PyamilySeq (Family Seek) is a Python tool for clustering gene sequences into families based on sequence similarity identified by tools such as CD-HIT, DIAMOND or MMseqs2. This work is an extension of the gene family / pangenome tool developed for the StORF-Reporter publication in NAR (https://doi.org/10.1093/nar/gkad814).

Features

  • Clustering: Supports input from CD-HIT formatted files as well as TSV and CSV Edge List formats.
  • Reclustering: Allows for the addition of new sequences post-initial clustering.
  • Output: Generates a gene 'Roary' presence-absence CSV formatted file for downstream analysis.

Installation

PyamilySeq requires Python 3.6 or higher. Install dependencies using pip:

pip install PyamilySeq

Usage - Menu

usage: PyamilySeq_Species.py [-h] -c CLUSTERS -f {CD-HIT,CSV,TSV} [-w WRITE_FAMILIES] [-con CON_CORE] [-fasta FASTA] [-rc RECLUSTERED] [-st SEQUENCE_TAG]
                             [-groups CORE_GROUPS] [-gpa GENE_PRESENCE_ABSENCE_OUT] [-verbose {True,False}] [-v]

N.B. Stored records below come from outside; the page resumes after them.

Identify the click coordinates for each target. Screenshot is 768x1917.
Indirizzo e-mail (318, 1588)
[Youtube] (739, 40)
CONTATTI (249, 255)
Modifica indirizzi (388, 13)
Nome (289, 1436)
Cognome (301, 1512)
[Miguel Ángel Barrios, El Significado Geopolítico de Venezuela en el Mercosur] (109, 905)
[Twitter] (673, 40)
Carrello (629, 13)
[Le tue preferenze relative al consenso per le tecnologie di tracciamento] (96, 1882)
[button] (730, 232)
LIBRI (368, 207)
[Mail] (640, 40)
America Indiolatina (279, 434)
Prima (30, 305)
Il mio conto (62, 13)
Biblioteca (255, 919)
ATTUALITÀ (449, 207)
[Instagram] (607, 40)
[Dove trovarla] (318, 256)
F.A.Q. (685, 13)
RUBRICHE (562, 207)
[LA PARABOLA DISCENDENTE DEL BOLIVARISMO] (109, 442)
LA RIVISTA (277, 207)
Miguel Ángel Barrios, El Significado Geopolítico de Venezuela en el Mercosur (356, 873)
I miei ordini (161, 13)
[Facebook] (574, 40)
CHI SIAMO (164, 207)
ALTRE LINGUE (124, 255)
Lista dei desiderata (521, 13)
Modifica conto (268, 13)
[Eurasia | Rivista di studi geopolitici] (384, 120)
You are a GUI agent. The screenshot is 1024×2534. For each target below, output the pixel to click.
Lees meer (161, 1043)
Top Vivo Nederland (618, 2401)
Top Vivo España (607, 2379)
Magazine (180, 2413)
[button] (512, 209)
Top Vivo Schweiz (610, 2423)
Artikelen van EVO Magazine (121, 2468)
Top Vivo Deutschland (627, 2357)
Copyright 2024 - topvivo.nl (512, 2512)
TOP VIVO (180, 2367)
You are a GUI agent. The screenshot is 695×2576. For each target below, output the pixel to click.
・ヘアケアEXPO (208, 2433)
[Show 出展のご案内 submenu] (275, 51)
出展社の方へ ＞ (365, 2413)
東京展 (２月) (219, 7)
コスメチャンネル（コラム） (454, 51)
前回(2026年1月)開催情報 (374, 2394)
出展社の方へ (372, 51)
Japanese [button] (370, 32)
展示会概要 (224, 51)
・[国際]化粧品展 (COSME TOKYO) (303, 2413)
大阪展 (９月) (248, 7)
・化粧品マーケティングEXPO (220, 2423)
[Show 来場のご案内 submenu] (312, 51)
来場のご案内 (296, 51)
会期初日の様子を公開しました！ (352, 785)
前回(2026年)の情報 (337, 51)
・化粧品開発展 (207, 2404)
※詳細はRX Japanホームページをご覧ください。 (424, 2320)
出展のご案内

PyamilySeq v0.3.0: PyamilySeq Run Parameters.

Required Arguments:
  -c CLUSTERS           Clustering output file from CD-HIT, TSV or CSV Edge List
  -f {CD-HIT,CSV,TSV}   Which format to use (CD-HIT or Comma/Tab Separated Edge-List (such as MMseqs2 tsv output))

Output Parameters:
  -w WRITE_FAMILIES     Default - No output: Output sequences of identified families (provide levels at which to output "-w 99,95" - Must provide FASTA file
                        with -fasta
  -con CON_CORE         Default - No output: Output aligned and concatinated sequences of identified families - used for MSA (provide levels at which to
                        output "-w 99,95" - Must provide FASTA file with -fasta
  -fasta FASTA          FASTA file to use in conjunction with "-w" or "-con"

Optional Arguments:
  -rc RECLUSTERED       Clustering output file from secondary round of clustering
  -st SEQUENCE_TAG      Default - "StORF": Unique identifier to be used to distinguish the second of two rounds of clustered sequences
  -groups CORE_GROUPS   Default - ('99,95,15'): Gene family groups to use
  -gpa GENE_PRESENCE_ABSENCE_OUT
                        Default - False: If selected, a Roary formatted gene_presence_absence.csv will be created - Required for Coinfinder and other
                        downstream tools

Misc:
  -verbose {True,False}
                        Default - False: Print out runtime messages
  -v                    Default - False: Print out version number and exit


Clustering Analysis

To perform clustering analysis:

python pyamilyseq.py -c clusters_file -f format

Replace clusters_file with the path to your clustering output file and format with one of: CD-HIT, CSV, or TSV.

Reclustering

To add new sequences and recluster:

PyamilySeq -c clusters_file -f format --reclustered reclustered_file

Replace reclustered_file with the path to the file containing additional sequences.

Output

PyamilySeq generates various outputs, including:

  • Gene Presence-Absence File: This CSV file details the presence and absence of genes across genomes.
  • FASTA Files for Each Gene Family:

Gene Family Groups

After analysis, PyamilySeq categorizes gene families into several groups:

  • First Core: Gene families present in all analysed genomes initially.
  • Extended Core: Gene families extended with additional sequences.
  • Combined Core: Gene families combined with both initial and additional sequences.
  • Second Core: Gene families identified only in the additional sequences.
  • Only Second Core: Gene families exclusively found in the additional sequences.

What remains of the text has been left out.